A tomato plant with more edible fruit than biomass could grow on the ISS. Credit: Martha Orozco-Cárdenas/UCR
Now, with a grant from the NASA-funded Translational Research Institute for Space Health, UCR researchers will tweak the tomatoes to make them also uniquely suited to growing in space. Dubbed Small Plants for spACe Expeditions, or SPACE, plants by the researchers, the technology could be applied to other plants to develop a suite of crops for agriculture on the International Space Station and future space colonies.
Robert Jinkerson, an assistant professor of chemical and environmental engineering in the Marlan and Rosemary Bourns College of Engineering and Martha Orozco-Cárdenas, director of the Plant Transformation Research Center in the College of Natural and Agricultural Sciences, will use the two-year $800,000 grant to continue to reduce the size of the miniature plants, engineer them for enhanced photosynthesis, grow them in a container that mimics conditions on the International Space Station, analyze the fruit’s nutritional content, and conduct taste tests.
Orozco-Cárdenas originally used CRISPR-Cas9 gene-editing technology to shrink the size of ordinary tomato plants and reduce the ratio of leaves and stems to fruit.
“For several years I have been studying the family of genes involved in DNA repair, early response to stress, cell division, differentiation, and growth in plants. It was very exciting to see how a single base change in one of the genes can have such an impact on plant growth and development,” she said.
By 2050, there will be nine billion people on the planet, but arable land is decreasing. Global food production will need to double to meet the food needs by then. Climate change complicates the problem more.
“My goal has always been to develop crops that could feed a growing global population on less farmland,” Orozco-Cárdenas said.
Most fruit and vegetable plants produce more inedible leaves and stems, known as biomass, than edible fruit or vegetables. Small plants with more edible parts than biomass could produce large quantities of food on small plots and indoor spaces such as vertical urban farms. However, vertical farming systems tend to grow leafy greens because they have trouble supporting larger fruiting plants like tomatoes.
In addition to their small size, the UC Riverside tiny tomatoes minimize resource and energy consumption by producing fruit more quickly than conventional plants.
The traits that make the tomatoes suitable for growing in vertical urban farms on Earth, with a few small tweaks, could also make them suitable for growing on the International Space Station, where astronauts yearn for fresh fruit and vegetables.
“When I first saw those tiny tomatoes growing in Martha’s lab, I just knew we had to get them onto the space station,” Jinkerson said.

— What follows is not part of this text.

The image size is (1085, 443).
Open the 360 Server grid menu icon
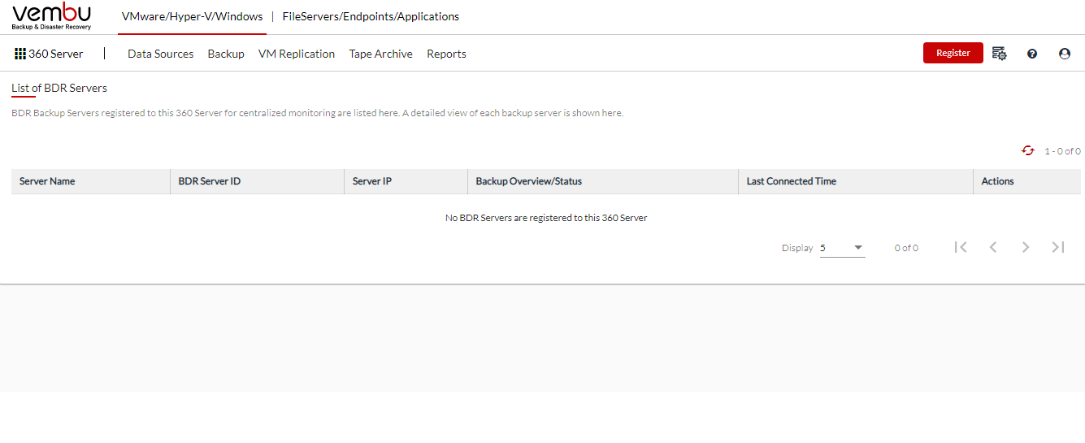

One necessary modification is to increase the rate of photosynthesis which allows the plants to produce oxygen and convert carbon dioxide into food. Enhanced photosynthesis will help replace carbon dioxide in space station air with fresh oxygen, improving the air quality and sustainability of human life in space.
These gene editing approaches can also be applied to many other crops for use here on Earth that could help feed the growing population and also bring humans one step closer to permanent settlements in space.
“Most plant research has already focused on optimizing crops for growth outside in fields, opening up a lot of opportunities to engineer plants for built environments like in space or greenhouses,” said Jinkerson.